Are genius and madness genetically connected? Image: Vincent van Gogh

When you are likely to get schizophrenia, you might be creative – or not.

Are creative people likely to carry a genetic risk for mental diseases? A recent study published in Nature Neuroscience, indeed concluded that the genetically carried “risk scores for schizophrenia and bipolar disorder predict creativity”. This study is based on a widely carried collection of genetic samples of the population in Iceland. Living in Iceland, I experienced the discussion about that “data mining” and I also found a sample-donation kit in my mailbox.

My DNA donation kit, 2014.

I don’t want to address the fact that deCODE, the company collecting the DNA samples from about 100,000 Icelanders (which is a bit less than 1/3 of the population) used staff members from the national rescue team to go from door to door and ask people if they want to donate their DNA to a private company for unclear reasons. But in my opinion, there are several things wrong in that partial study derived from the donations:

First, this study addresses about 3% of the population, comparing them with ca. 30% of the countries’ total number. It seemlingly only takes into account Icelanders working in a profession considered by the authors to be “creative”. The icelandic population is quite remotely located, which is exactly why it is so attractive for massively genetic analyses as done by deCODE. Other populations might not be comparable with the icelandic one, since Iceland is a special case.

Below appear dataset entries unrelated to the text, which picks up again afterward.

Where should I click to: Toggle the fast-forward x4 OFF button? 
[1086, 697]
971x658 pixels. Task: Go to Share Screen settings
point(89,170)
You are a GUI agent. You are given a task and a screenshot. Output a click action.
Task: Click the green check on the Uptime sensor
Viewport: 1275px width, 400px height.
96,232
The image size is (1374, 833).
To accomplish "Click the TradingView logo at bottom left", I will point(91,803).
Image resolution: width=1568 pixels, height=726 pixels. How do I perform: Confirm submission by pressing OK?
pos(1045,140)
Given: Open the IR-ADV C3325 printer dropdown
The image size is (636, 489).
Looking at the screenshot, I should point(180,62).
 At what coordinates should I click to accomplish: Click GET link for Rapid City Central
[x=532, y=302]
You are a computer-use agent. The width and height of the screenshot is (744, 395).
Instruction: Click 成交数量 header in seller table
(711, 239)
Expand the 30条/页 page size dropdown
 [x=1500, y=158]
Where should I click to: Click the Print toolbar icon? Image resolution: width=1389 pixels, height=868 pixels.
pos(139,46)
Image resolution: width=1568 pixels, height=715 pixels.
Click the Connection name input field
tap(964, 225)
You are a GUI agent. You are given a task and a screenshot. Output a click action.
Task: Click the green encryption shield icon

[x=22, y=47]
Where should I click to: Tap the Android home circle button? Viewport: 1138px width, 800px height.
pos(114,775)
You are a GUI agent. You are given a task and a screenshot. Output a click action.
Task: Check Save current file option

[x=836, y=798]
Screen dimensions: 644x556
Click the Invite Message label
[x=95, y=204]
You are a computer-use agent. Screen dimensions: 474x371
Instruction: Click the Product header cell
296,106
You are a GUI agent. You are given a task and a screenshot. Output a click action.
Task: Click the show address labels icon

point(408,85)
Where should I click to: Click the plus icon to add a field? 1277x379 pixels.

Second, the definition of creativity that is made by the authors is (and has to be) arbitrary:

Creative individuals were defined as those belonging to the national artistic societies of actors, dancers, musicians, visual artists and writers (n = 1,024 […]).

Are genius and madness genetically connected? Image: Vincent van Gogh

Are genius and madness genetically connected? Image: Vincent van Gogh

I fully agree to that in a study about creativity, that term needs to be defined. The choice of considering members of the artistic societies also seems to be also quite reasonable, but I see there one major issue: Not every creative person might work in a creative job. And vice versa, not every person working in a creative area might be actually creative. This point is also very nicely addressed in the hyperallergic blog, together with an interpretation of the observed correlation between the genetic risk and working in a creative environment:

If the distance between me, the least artistic person you are going to meet, and an actual artist is one mile, these variants appear to collectively explain 13 feet of the distance – David Cutler, geneticist at Emory University

Especially Iceland is famous for its vivid independent music scene and Icelanders are famous for writing and making music – besides working in all kinds of professions. About 10% of all Icelanders are likely to publish a book in their lives, but the study considers only 194 writers. On the other hand, creativity might not be the only prerequisite to work in a creative profession. Artists, actors, musicians and dancers also need a high degree of discipline, passion and self-confidence to persist in those fields.

That being said, I think that this study is a perfect case for positivistic interpretation of a result, suggesting that creativeness is linked to schizophrenia and bipolar disorder. This result can only be valid for people who 1) are Icelanders, 2) participated in the DNA collection and 3) are member of a national artistic society. For all other creative people that primarily work as bus drivers, teachers, farmers, etc., this study does not draw any conclusion. My opinion.